EXERCISE PROMPT » Since the pictures are not wanted, retype the listing below exactly and without them.

TASK MATERIAL »
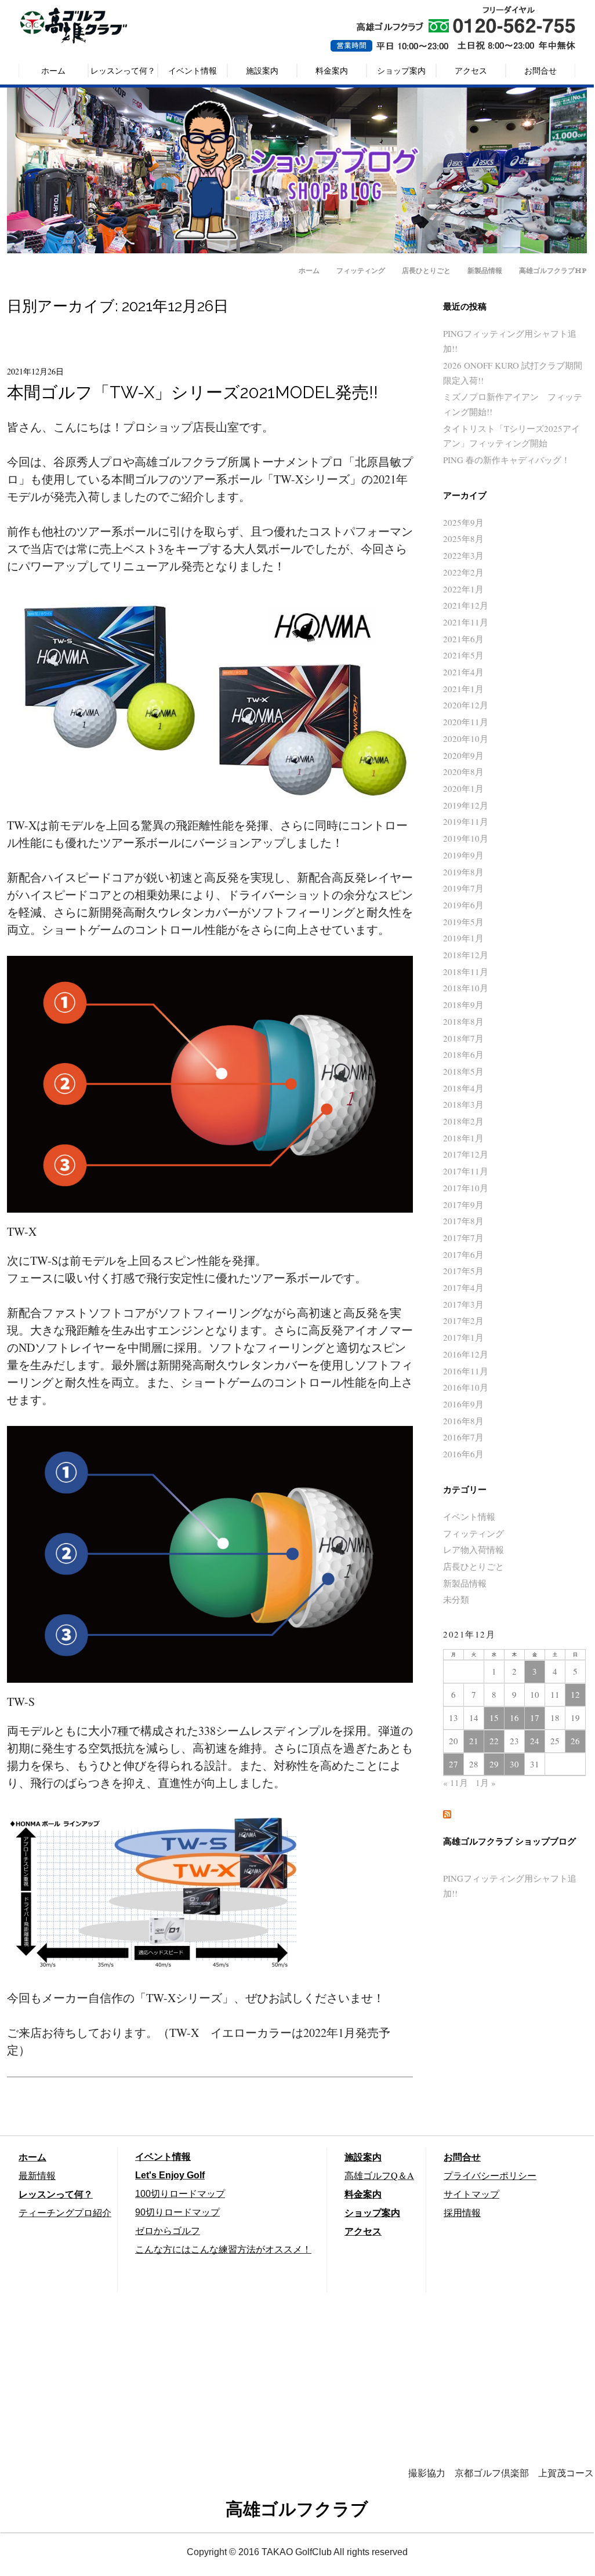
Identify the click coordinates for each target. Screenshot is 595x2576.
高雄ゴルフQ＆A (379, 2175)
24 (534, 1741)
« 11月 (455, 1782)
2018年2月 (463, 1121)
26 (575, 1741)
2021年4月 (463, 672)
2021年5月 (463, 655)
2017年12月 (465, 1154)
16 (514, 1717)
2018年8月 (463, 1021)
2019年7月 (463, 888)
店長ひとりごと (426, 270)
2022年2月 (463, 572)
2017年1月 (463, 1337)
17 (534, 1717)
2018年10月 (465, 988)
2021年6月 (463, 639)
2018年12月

SOLUTION »
Identify the click coordinates for each target. Screenshot is 595x2576.
高雄ゴルフQ＆A (379, 2175)
24 (534, 1741)
« 11月 (455, 1782)
2018年2月 (463, 1121)
26 (575, 1741)
2021年4月 (463, 672)
2021年5月 (463, 655)
2017年12月 (465, 1154)
16 (514, 1717)
2018年8月 (463, 1021)
2019年7月 (463, 888)
店長ひとりごと (426, 270)
2022年2月 (463, 572)
2017年1月 (463, 1337)
17 (534, 1717)
2018年10月 (465, 988)
2021年6月 (463, 639)
2018年12月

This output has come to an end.